To help understand my problem in more detail I have provided code snippets below;
Avro schema
For the purpose of this post I am using a sample schema defining a nested Object1 record with 2 fields.
{
"namespace": "com.example.avro",
"name": "Example",
"type": "record",
"fields": [
{
"name": "object1",
"type": {
"name": "Object1",
"type": "record",
"fields": [
{
"name": "value1",
"type": "string"
},
{
"name": "value2",
"type": "string"
}
]
}
}
]
}
Embedded Flume agent
Within my Java project I am currently using the Apache Flume embedded agent as detailed below;
public static void main(String[] args) {
final Event event = EventBuilder.withBody("Test", Charset.forName("UTF-8"));
final Map<String, String> properties = new HashMap<>();
properties.put("channel.type", "memory");
properties.put("channel.capacity", "100");
properties.put("sinks", "sink1");
properties.put("sink1.type", "avro");
properties.put("sink1.hostname", "192.168.99.101");
properties.put("sink1.port", "11111");
properties.put("sink1.batch-size", "1");
properties.put("processor.type", "failover");
final EmbeddedAgent embeddedAgent = new EmbeddedAgent("TestAgent");
embeddedAgent.configure(properties);
embeddedAgent.start();
try {
embeddedAgent.put(event);
} catch (EventDeliveryException e) {
e.printStackTrace();
}
}
In the above example I am creating a new Flume event with "Test" defined as the event body sending events to a separate Apache Flume agent running inside a VM (192.168.99.101).
Remote Flume agent
As described above I have configured this agent to receive events from the embedded Flume agent. The Flume configuration for this agent looks like;
# Name the components on this agent
hello.sources = avroSource
hello.channels = memoryChannel
hello.sinks = loggerSink
# Describe/configure the source
hello.sources.avroSource.type = avro
hello.sources.avroSource.bind = 0.0.0.0
hello.sources.avroSource.port = 11111
hello.sources.avroSource.channels = memoryChannel
# Describe the sink
hello.sinks.loggerSink.type = logger
# Use a channel which buffers events in memory
hello.channels.memoryChannel.type = memory
hello.channels.memoryChannel.capacity = 1000
hello.channels.memoryChannel.transactionCapacity = 1000
# Bind the source and sink to the channel
hello.sources.avroSource.channels = memoryChannel
hello.sinks.loggerSink.channel = memoryChannel
And I am executing the following command to launch the agent;
./bin/flume-ng agent --conf conf --conf-file ../sample-flume.conf --name hello -Dflume.root.logger=TRACE,console -Dorg.apache.flume.log.printconfig=true -Dorg.apache.flume.log.rawdata=true
When I execute the Java project main method I see the "Test" event is passed through to my logger sink with the following output;
2019-02-18 14:15:09,998 (SinkRunner-PollingRunner-DefaultSinkProcessor) [INFO - org.apache.flume.sink.LoggerSink.process(LoggerSink.java:95)] Event: { headers:{} body: 54 65 73 74 Test }
However, it is unclear to me exactly where I should configure the Avro schema to ensure that only valid events are received and processed by Flume. Can someone please help me understand where I am going wrong? Or, if I have misunderstood the intention of how Flume is designed to convert Flume events into Avro events?

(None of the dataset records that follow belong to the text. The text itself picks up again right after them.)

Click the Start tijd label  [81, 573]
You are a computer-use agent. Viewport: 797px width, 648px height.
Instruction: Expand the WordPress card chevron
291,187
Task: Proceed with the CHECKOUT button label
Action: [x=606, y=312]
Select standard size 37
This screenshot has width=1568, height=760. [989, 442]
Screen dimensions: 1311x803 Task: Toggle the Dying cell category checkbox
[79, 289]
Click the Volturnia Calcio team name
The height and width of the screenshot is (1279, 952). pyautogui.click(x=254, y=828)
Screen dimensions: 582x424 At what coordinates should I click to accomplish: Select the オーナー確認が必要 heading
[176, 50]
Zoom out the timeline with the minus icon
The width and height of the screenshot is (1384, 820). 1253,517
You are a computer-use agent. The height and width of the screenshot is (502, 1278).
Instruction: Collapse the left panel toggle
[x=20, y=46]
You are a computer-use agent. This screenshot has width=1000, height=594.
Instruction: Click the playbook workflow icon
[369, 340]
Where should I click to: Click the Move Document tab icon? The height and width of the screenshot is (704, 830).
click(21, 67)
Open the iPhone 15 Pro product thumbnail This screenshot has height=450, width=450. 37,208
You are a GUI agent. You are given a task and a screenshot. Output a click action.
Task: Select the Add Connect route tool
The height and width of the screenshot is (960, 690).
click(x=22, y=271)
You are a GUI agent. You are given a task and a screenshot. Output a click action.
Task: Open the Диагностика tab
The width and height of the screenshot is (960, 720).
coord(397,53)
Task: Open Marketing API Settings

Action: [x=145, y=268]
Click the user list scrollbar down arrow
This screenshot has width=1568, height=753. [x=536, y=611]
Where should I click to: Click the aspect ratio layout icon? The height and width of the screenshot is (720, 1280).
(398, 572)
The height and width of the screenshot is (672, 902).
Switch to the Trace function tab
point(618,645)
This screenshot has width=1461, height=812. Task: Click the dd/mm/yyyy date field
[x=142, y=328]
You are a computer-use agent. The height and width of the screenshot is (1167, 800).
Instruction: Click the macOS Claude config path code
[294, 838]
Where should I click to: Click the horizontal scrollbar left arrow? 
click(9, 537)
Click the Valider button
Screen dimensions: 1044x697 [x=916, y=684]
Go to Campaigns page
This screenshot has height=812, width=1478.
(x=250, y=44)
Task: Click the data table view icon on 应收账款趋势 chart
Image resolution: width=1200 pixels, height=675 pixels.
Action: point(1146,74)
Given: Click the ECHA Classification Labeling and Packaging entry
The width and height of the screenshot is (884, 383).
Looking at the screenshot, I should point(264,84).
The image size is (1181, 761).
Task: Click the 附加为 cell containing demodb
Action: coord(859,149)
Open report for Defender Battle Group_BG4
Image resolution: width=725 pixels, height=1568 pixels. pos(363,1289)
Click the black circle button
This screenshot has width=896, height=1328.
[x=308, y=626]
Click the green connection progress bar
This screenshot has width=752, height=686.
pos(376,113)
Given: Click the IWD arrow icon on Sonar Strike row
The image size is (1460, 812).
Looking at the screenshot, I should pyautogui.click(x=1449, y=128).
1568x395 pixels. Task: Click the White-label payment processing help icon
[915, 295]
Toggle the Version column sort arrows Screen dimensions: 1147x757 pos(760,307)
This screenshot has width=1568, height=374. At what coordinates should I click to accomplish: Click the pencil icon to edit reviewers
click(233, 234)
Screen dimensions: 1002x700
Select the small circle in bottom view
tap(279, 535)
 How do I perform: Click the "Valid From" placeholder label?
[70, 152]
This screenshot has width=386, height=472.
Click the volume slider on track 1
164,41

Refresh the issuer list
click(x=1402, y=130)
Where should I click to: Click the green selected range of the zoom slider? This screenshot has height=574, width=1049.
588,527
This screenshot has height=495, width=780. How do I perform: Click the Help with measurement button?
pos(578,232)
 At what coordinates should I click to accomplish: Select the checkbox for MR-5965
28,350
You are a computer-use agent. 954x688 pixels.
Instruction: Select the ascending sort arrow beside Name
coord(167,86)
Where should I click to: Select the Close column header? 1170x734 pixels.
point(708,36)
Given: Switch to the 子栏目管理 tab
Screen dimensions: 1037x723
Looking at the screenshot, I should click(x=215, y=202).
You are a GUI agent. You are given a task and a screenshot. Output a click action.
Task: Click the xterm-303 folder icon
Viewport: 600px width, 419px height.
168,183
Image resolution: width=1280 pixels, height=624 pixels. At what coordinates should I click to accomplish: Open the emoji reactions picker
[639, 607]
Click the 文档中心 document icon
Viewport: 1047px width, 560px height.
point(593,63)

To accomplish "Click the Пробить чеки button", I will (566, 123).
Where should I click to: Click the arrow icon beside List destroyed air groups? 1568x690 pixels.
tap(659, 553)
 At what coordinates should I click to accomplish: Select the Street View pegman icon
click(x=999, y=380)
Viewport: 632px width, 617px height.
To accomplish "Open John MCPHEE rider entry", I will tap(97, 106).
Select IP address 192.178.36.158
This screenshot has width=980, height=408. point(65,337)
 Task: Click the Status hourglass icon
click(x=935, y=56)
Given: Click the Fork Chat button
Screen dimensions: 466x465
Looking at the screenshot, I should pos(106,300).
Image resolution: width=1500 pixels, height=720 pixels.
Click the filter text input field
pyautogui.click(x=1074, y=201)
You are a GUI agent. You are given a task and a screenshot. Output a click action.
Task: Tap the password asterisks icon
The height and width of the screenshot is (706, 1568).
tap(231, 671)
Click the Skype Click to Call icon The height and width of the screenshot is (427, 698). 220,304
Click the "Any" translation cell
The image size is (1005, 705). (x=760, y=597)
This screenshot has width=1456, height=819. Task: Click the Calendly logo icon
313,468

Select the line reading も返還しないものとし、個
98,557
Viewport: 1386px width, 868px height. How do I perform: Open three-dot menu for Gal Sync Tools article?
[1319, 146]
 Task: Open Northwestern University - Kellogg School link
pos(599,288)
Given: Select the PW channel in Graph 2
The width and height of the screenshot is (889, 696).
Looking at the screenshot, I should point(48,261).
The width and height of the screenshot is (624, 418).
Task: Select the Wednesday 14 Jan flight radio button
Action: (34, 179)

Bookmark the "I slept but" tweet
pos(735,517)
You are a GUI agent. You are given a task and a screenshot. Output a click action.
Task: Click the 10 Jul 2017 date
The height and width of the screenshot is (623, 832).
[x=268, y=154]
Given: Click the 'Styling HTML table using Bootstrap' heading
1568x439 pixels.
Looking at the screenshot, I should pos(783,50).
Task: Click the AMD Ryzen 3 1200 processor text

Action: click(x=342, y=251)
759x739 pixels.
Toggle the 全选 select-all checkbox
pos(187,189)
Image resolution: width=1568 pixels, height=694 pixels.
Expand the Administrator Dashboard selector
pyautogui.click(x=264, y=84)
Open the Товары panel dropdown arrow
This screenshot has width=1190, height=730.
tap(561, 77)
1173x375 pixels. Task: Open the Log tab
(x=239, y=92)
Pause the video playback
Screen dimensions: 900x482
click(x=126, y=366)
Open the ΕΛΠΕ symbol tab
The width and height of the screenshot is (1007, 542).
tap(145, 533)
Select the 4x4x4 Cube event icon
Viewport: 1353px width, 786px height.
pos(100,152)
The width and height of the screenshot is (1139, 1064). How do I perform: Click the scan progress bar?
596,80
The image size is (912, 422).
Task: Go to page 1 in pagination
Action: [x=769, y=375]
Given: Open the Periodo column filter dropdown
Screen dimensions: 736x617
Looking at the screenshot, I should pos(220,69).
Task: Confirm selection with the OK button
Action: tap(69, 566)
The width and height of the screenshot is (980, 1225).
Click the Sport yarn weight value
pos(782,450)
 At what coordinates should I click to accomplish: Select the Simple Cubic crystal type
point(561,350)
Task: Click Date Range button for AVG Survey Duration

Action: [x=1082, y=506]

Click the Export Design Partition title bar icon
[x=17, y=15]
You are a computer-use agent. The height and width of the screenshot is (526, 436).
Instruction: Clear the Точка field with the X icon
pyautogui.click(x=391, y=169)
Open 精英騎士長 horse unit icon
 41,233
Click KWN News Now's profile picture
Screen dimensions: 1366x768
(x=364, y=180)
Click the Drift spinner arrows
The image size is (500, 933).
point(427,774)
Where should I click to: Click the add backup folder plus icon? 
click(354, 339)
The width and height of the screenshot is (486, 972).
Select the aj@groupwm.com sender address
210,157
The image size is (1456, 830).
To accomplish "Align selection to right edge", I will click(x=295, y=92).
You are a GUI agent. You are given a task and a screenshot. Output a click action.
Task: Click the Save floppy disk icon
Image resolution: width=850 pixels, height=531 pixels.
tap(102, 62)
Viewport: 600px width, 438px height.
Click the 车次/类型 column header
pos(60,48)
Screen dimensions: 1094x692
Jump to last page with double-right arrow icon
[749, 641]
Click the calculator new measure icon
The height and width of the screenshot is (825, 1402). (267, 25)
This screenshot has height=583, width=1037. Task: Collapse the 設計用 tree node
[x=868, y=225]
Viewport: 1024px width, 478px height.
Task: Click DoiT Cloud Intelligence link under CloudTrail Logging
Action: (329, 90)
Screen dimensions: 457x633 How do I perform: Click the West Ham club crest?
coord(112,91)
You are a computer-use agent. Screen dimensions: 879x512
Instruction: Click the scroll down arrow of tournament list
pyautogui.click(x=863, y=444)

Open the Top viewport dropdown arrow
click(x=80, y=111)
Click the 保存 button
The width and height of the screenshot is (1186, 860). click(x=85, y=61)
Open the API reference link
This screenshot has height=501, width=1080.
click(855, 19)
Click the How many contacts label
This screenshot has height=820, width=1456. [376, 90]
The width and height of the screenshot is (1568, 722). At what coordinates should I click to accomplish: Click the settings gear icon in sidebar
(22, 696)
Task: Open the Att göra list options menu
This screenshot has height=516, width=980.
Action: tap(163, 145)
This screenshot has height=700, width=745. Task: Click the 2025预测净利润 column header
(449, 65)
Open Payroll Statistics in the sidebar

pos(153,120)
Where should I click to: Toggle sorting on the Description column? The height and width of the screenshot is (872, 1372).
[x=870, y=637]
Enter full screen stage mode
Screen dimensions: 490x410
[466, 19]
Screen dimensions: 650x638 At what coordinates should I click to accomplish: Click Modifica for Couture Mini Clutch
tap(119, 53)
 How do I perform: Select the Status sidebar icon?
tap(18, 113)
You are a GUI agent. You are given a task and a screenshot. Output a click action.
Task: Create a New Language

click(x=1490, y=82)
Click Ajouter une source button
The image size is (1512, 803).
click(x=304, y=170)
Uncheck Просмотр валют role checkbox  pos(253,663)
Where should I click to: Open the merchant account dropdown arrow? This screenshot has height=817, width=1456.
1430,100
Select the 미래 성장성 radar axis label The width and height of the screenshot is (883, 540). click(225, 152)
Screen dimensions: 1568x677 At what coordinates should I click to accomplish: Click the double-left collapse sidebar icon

In addition to the above I have also tried using the Avro RPC client after changing the Avro schema to specify a protocol talking directly to my remote Flume agent, but when I attempt to send events I see the following error;
Exception in thread "main" org.apache.avro.AvroRuntimeException: Not a remote message: test
at org.apache.avro.ipc.Requestor$Response.getResponse(Requestor.java:532)
at org.apache.avro.ipc.Requestor$TransceiverCallback.handleResult(Requestor.java:359)
at org.apache.avro.ipc.Requestor$TransceiverCallback.handleResult(Requestor.java:322)
at org.apache.avro.ipc.NettyTransceiver$NettyClientAvroHandler.messageReceived(NettyTransceiver.java:613)
at org.jboss.netty.channel.SimpleChannelUpstreamHandler.handleUpstream(SimpleChannelUpstreamHandler.java:70)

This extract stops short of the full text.